#### [TASK TO COMPLETE]
Print word for word the first line of the records below and every following line through the one containing "Task: Open the notifications bell"; print nothing else.

### DATA SHOWN

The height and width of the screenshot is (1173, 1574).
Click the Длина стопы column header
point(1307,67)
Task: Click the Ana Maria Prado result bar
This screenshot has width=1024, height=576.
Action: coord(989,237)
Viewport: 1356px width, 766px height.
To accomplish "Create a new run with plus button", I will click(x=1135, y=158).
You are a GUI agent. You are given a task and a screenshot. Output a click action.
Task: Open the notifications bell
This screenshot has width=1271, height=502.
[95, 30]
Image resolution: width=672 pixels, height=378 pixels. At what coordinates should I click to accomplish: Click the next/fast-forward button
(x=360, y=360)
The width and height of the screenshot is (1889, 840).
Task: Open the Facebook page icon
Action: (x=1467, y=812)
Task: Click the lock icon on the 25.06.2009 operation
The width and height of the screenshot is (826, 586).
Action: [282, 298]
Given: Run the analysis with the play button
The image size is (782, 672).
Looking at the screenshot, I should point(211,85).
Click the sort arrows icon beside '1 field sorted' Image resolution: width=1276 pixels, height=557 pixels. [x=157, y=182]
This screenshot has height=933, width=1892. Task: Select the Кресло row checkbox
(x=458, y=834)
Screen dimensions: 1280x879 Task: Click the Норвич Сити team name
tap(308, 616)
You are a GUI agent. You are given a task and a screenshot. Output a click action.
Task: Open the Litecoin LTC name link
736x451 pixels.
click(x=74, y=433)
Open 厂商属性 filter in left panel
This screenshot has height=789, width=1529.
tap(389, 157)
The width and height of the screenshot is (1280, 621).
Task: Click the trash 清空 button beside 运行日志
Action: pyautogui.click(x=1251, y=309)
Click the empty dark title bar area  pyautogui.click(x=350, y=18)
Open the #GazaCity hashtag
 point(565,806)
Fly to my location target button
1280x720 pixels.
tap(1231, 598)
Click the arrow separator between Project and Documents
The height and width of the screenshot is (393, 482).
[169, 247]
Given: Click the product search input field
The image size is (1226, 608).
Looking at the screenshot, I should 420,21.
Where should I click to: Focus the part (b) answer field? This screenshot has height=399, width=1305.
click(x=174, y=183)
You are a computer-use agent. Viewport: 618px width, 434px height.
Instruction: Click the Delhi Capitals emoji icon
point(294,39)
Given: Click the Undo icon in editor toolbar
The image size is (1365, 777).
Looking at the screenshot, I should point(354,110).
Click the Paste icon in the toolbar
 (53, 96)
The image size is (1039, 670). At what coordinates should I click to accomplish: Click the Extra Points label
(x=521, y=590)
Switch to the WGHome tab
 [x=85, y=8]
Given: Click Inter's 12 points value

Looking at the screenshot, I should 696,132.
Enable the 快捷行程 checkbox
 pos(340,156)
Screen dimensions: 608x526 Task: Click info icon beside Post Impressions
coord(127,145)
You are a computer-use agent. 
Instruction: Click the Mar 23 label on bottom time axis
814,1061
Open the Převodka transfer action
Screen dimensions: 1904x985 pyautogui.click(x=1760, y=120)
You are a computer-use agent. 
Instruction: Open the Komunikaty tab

######

#### [RESPONSE TO THIS TASK]
The height and width of the screenshot is (1173, 1574).
Click the Длина стопы column header
point(1307,67)
Task: Click the Ana Maria Prado result bar
This screenshot has width=1024, height=576.
Action: coord(989,237)
Viewport: 1356px width, 766px height.
To accomplish "Create a new run with plus button", I will click(x=1135, y=158).
You are a GUI agent. You are given a task and a screenshot. Output a click action.
Task: Open the notifications bell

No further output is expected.